2. Event of Default:
(1) Where Party A violates any obligation, statement, guarantee or commitment hereunder, or the certificates and documents related to the Loan submitted to Party B and the statement and guarantee in Article 9 of the Contract are proved to be illegal, untrue, inaccurate, incomplete or intentionally misleading;
(2) Party A fails to pay the loan funds in accordance with the method specified in Clause 7 of Article 5 of the Contract;
(3) Where Party A fails to use the loan according to the agreed purpose, changes the purpose of the loan fund without authorization, misappropriates the loan or uses the loan to engage in illegal and irregular transactions;
(4) Where Party A fails to repay the principal and interest of the loan and other payables hereunder as agreed, or fails to (including indicating that it cannot) perform its obligations in accordance with the Contract;
(5) Where Party A conceals important operational and financial facts from Party B;
(6) Where Party A facilitates false contracts with shareholders and other affiliated companies to arbitrate the loan;
(7) Where Party A transfers the property at a low price or free of charge; accepts the property of others at an obviously unreasonable high price or provides guarantee for the debts of others; relieves the debts of a third party; maliciously prolongs the performance period of the debts of a third party; delays in exercising creditor’s rights or other rights; the fund in any account of Party A (including but not limited to the fund withdrawal account) has abnormal fluctuation; Party B determines after supervision and inspection that the profitability of Party A’s main business has declined, which may result in affecting the realization of Party B’s creditor’s rights; the loan fund is used abnormally; and the regulatory requirements of Party B on the fund withdrawal account are violated;
(8) Where Party A, the actual controller of Party A, and the controlling shareholder of Party A are involved in suspension of business, cessation of business, application or being applied for liquidation, dissolution or restructuring, entering into takeover or custody or similar legal procedures, bankruptcy application, acceptance of bankruptcy application, declaration of bankruptcy, revocation of business license, cancellation, involving private financing or any litigation, arbitration, criminal or administrative penalties that may have adverse consequences on one’s own business or property status, which Party B considers may affect or have already affected or damaged Party B’s rights and interests hereunder;
(9) Where there is a change in Party A’s domicile, business scope, legal representative, person in charge, executive partner and other registered items or the controlling shareholders/actual controller or external investment, resulting in adverse effects or threats to the realization of Party B’s creditor’s rights;
(10) Where Party A has financial losses, asset losses or has asset losses due to its external guarantee, or other financial crisis, which Party B considers may affect or damage Party B’s rights and interests hereunder;
(11) Where the operation or financial crisis occurs to Party A’s controlling shareholders and other affiliated companies, or related transactions occur between Party A and the controlling shareholders or other affiliated companies, which has affected Party A’s normal operation, or Party A adversely affects or threatens the realization of Party B’s creditor’s rights through affiliated transactions with shareholders or other affiliated companies;
(12) Where adverse change occurs to Party A’s industry, which has seriously affected or threatened the realization of Party B’s creditor’s rights, the circumstances described in this clause are not force majeure events;
(13) Where any of the following circumstances caused by Party A’s breach of Contract in the performance of other debt documents that has not been corrected at the expiration of the applicable grace period, shall also constitute a breach of this Contract:
① Where Party A’s debts in other debt documents are declared or may be declared to be due at an accelerated rate;
② Where Party A’s debts in other debt documents are not declared or may be declared to be accelerated due, but there is default in payment.
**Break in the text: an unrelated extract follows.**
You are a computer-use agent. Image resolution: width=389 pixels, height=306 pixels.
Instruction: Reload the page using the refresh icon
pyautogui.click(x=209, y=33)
Other debt documents refer to the loan contract and guarantee documents signed between Party A and creditors (including Party B and other third parties other than Party B), and the bond project documents issued by Party A publicly or non-publicly.
(14) Where Party A refuses to accept Party B’s supervision and inspection of its loan use as well as related business and financial activities;
(15) Where Party A’s shareholders, legal representative, person in charge, senior management or actual controller are missing or unable to contact; suspected of embezzlement, bribery, fraud, illegal business operation or other criminal crimes; or suspected of illegal fundraising, etc., which Party B considers may affect or damage the rights and interests of Party B hereunder;
(16) Where Party A’s guarantor has violated the provisions of the guarantee contract or committed a breach of contract under the guarantee contract, or the guarantor (natural person) or the actual controller of the guarantor is missing or unable to contact;
(17) Where the collateral or pledge hereunder has been sealed up, detained, reported for loss, stopped in payment, subject to other compulsory measures, disputed in ownership, subject to or likely subject to infringement by any third party, or subject to or likely subject to adverse effects at safe or intact status;
(18) Where any liability accident caused by Party A’s violation of food safety, production safety, environmental protection and other relevant laws and regulations, regulatory provisions or industry standards;
(19) Where Party A has the loan funds for on-lending or purchases other financial products for arbitrage purposes;
(20) Where Party A has other events that endanger, damage or may endanger or damage Party B’s rights and interests of, or Party A fails to perform other provisions of this Contract;
(21) Other: [/]
3. In the event that the above breach of contract occurs, Party B shall be entitled to take the following remedial measures:
(1) To directly and unilaterally suspend or terminate the disbursement of any amount that has not yet drawn by Party A hereunder (including the loan that Party A has served the withdrawal application but has not actually drawn) without Party A’s consent,
(2) To directly and unilaterally declare the loan hereunder to be immediately and fully due and require Party A to repay it immediately without Party A’s consent, and the date on which Party B requires Party A to repay the aforesaid amount shall be the date on which the debt hereunder is due in advance;
(3) To immediately execute the mortgage, pledge or other guarantee hereunder and the guarantee documents;
(4) Party B shall be entitled to freeze any account opened by Party A in any business institution of China CITIC Bank Co., Ltd.(hereinafter referred to as “China CITIC Bank”), and may directly deduct the funds from Party A’s account to offset Party A’s debts hereunder without obtaining Party A’s consent separately; and if the deducted money is foreign exchange, and it is necessary to handle the procedures for settlement and sales of foreign exchange or foreign exchange trading, Party A shall be obliged to assist Party B to handle it, and the exchange rate risk shall be borne by Party A;
(5) To exercise any other rights and remedies available under laws and regulations, etc.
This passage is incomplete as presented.